> RECORDS:
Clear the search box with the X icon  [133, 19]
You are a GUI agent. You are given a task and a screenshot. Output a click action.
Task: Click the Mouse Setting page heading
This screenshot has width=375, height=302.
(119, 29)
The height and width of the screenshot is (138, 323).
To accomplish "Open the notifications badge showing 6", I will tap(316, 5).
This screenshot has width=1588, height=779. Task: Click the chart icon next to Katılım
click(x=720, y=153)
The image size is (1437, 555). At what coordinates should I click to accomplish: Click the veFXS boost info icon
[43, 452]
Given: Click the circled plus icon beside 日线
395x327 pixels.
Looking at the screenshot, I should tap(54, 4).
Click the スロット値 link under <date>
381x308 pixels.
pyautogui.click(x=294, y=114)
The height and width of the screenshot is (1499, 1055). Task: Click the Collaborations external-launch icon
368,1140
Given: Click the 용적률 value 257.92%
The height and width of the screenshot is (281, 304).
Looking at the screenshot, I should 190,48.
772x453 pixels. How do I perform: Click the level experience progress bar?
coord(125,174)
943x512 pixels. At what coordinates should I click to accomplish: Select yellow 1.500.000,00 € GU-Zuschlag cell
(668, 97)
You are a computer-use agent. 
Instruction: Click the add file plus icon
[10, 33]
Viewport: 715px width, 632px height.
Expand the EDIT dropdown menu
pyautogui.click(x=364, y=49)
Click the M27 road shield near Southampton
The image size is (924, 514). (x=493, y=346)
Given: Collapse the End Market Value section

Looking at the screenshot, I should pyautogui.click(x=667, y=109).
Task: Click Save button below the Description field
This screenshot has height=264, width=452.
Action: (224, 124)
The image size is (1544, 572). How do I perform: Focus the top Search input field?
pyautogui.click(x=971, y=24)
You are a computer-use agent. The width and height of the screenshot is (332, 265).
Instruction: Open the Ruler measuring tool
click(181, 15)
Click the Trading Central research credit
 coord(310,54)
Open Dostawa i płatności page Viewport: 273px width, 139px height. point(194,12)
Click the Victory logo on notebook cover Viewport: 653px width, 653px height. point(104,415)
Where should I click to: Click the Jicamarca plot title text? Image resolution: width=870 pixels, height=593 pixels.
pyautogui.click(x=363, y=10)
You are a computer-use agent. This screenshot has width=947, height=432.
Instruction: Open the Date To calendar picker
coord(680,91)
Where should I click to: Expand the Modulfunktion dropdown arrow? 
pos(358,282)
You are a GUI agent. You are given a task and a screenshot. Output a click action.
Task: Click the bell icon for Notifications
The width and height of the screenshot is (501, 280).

> PROBLEM TO WORK ON:
Which lines above hold the word "agent"? Copy each of them.

> RESPONSE TO THE EXERCISE:
You are a GUI agent. You are given a task and a screenshot. Output a click action.
You are a computer-use agent. 
You are a computer-use agent. The width and height of the screenshot is (332, 265).
You are a computer-use agent. This screenshot has width=947, height=432.
You are a GUI agent. You are given a task and a screenshot. Output a click action.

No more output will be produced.